Vegetarian Tamale Pie Recipe
1 cup bulgur wheat
2 1/4 cup boiling water
2 Tbsp olive oil
1 small onion, diced
1 green pepper, diced
2 cloves garlic, minced
2 packets taco seasoning (or use our Make Your Own Taco Seasoning recipe)
1 15-oz can diced tomatoes
1 15-oz can black beans, drained
1 15-oz can whole kernel corn, drained
1 8 oz. pkg. cornbread mix (or make your own)
In a saucepan, pour about the boiling water over over the bulgur, cover the pan, and allow it to stand for about 30 minutes. Drain excess water from bulgur.

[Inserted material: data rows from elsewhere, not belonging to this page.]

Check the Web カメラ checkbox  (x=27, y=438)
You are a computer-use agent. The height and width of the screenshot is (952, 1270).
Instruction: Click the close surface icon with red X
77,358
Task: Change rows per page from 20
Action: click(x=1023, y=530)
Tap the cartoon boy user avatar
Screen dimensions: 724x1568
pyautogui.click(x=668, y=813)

Heat olive oil a large skillet. Add in onion and green pepper and sautée until softened. Add garlic and cook 1 minute, stirring constantly. Add in taco seasoning, tomatoes, corn and beans. Cook 2-3 minutes. Stir in prepared bulgur wheat. Prepare cornbread according to package directions.
Transfer wheat & veggie mixture to a 1 1/2 quart casserole or a 9×9 square pan. Spread cornbread mix on top and spread as evenly as you can. Cook according to directions on cornbread box, or until golden brown.